Though Mick Jagger’s level of enthusiasm, which reaches new heights, does create a great sense of fun and excitement, it becomes almost too manic at times. The band rushes through their songs far too quickly, never really giving listeners a chance to take a breath. Also, songs like “Tumbling Dice” and “You Can’t Always Get What You Want” are a bit depressing, actually, as they are played so quickly, they sound absolutely nothing like their original, fantastic studio recordings.
But then again, the Stones’ concerts should probably be seen as more of a package deal with all of the theatrics, on-stage camaraderie, balloons released into the sky at various intervals, fireworks and let’s not forget Jagger’s costumes (skin-tight white football pants, various neon shirts and large-brimmed hats; the guy is not exactly a wallflower.) Love him or hate him, you have to admit that Jagger is one hell of a frontman, if not incredibly eccentric. Racing around the stage, he’s able to work every far-flung corner of both stadiums, getting everyone in the audience on their feet, dancing. Lazy, this man is not.

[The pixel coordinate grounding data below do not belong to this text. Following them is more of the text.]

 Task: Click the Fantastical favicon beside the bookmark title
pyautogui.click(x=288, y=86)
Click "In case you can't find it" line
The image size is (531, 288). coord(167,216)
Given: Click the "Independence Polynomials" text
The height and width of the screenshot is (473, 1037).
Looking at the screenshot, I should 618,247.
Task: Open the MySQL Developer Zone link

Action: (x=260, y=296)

Keith Richards plays some pretty great guitar throughout too, especially his solo in the bluesy “Black Limousine.” With a cigarette perpetually dangling from his mouth, clad in pirate-like garb (the guy clearly did inspire Johnny Depp’s portrayal of Captain Jack Sparrow), and rock and roll swagger, Richards does his best to work the massive crowd a bit alongside Jagger.

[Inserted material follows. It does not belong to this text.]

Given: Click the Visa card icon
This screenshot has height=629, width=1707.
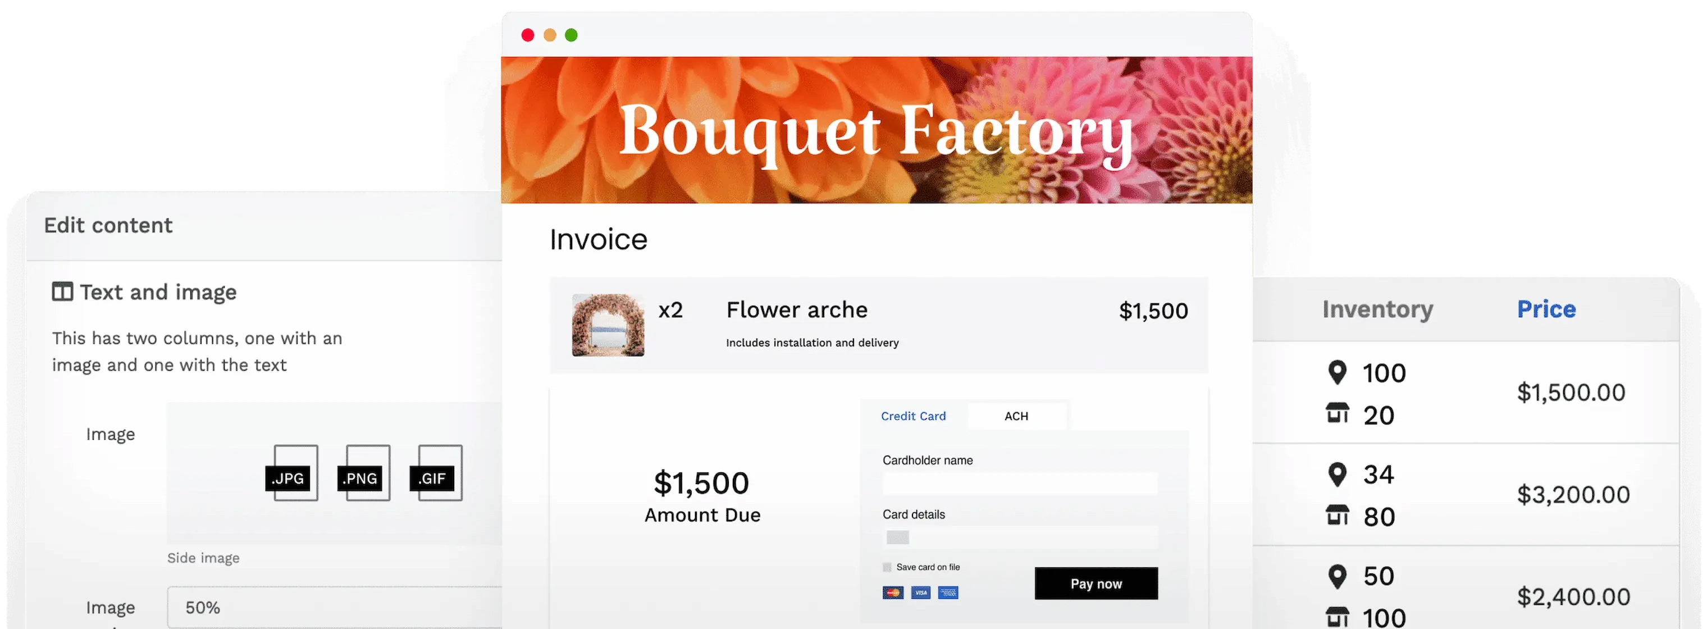Looking at the screenshot, I should pos(920,593).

“Time Is on My Side,” which features a slide show of pictures of all the past and present band members growing up, is one of the best sounding songs on the DVD. Along with “Let It Bleed,” both of these songs featuring Jagger on electric guitar, which ties him down a bit, making his lyrics less manic and more enjoyable. Though not necessarily featuring grade-A vocals, “Honky Tonk Woman” and “She’s So Cold” are very fun, upbeat highlights on the DVD as well.
Despite the outdated (or just universally bizarre) outfits, this is still an interesting slice of Stones history, which is showcased well on this fun, high-energy DVD that is certainly a worthwhile watch for any Stones fan.